而听到夏洛克的话,哈利直接呆在了原地,赫敏和罗恩也呆住了。
“你们听到了吗!”哈利反应过来以后,惊喜的喊道,“教授他说我这两天运气不怎么好!”
罗恩看向他的目光一脸羡慕。
“你要转运了哈利,接下来你肯定会成为整个城堡里最幸运的人。”
哈利一脸的憧憬。
“我能想象到最好的事情就是布莱克被抓住,然后有人愿意在我的家长同意书上签字,可以让我在周末前往霍格莫德了!”
赫敏则是皱眉说道。
“福雷斯特教授他今天好像心情有些不好。”
“虽然这么说有些不好,但如果教授心情很好的话,那我们刚才和他打招呼就完蛋了。”罗恩耸了耸肩说。
“想想接下来这两天该怎么过吧,哈利,我觉得你可以打听打听,最近预言家日报有没有在举行什么抽奖活动,然后去报名拿个大奖回来。”

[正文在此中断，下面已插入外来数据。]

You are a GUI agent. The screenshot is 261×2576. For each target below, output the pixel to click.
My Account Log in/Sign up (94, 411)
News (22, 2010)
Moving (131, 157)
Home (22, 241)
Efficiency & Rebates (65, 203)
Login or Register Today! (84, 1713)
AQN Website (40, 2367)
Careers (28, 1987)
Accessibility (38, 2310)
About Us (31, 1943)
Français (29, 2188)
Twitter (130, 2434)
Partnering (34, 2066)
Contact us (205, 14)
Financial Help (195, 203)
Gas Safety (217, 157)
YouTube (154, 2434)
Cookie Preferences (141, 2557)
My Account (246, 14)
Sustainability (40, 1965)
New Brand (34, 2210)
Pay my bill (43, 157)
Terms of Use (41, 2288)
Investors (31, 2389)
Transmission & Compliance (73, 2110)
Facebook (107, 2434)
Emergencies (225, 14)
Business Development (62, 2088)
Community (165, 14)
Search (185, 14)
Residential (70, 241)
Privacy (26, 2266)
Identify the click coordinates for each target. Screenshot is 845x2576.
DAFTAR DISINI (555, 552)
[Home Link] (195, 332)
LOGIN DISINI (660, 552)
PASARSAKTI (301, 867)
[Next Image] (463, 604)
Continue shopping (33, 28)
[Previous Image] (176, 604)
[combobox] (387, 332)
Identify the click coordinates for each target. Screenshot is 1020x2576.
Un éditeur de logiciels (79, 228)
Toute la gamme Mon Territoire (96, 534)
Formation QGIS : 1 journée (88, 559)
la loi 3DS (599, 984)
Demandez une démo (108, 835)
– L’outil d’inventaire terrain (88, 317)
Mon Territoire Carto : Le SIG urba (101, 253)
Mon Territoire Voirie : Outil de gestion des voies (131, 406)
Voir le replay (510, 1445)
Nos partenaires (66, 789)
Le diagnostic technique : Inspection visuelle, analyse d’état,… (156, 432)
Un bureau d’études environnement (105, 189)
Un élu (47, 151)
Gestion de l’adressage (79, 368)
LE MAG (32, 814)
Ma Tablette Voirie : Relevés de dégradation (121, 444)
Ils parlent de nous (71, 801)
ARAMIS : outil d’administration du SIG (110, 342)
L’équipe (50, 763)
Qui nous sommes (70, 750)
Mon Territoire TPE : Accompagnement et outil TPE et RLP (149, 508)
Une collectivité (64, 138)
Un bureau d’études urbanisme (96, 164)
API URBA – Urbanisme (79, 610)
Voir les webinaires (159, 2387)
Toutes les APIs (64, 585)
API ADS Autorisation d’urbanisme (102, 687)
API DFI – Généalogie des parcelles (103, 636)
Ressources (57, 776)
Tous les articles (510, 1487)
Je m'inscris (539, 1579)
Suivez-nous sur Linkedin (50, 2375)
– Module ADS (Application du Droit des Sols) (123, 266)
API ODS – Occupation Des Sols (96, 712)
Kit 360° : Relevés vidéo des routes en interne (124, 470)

他们很快就兴奋的将注意力集中在这件事情上了,而夏洛克此时也走到了三楼的那个石头怪跟前。
“我想找邓布利多,能帮我通报一下吗。”
那只石头怪没有说话,它像是用了什么方式询问了办公室里的邓布利多,随后给夏洛克让开了一个身位,让他走了进去。
夏洛克来到了八楼,推门走进了校长办公室。
邓布利多抬头望着夏洛克,一眼就看出了他的状态好像有些不佳。
“你的心情不太好?夏洛克。”
夏洛克坐到了邓布利多对面,上半身就像没有骨头的一样趴在了他的书桌上。
“庞弗雷夫人给我开了过量的悲伤药剂,现在我的心情确实很悲伤。”
邓布利多的眉头微微皱起了。
“我知道昨天你和希尔克一起出去了,所以昨晚你们经历了什么?”
夏洛克用忧伤的声音,把他们昨天晚上的经历复述了一遍,最后将自己脖子上那个取不下来的挂坠盒,摆在了邓布利多的面前。
“你知道这是什么东西吗?教授,或者能帮我把它从我的身上取下来也行。”
夏洛克趴在桌子上的姿势,刚好可以让邓布利多将那个挂坠盒拿起。
他看着那个老旧的,呈现出暗金色的圆形挂坠盒,眉头逐渐越皱越紧。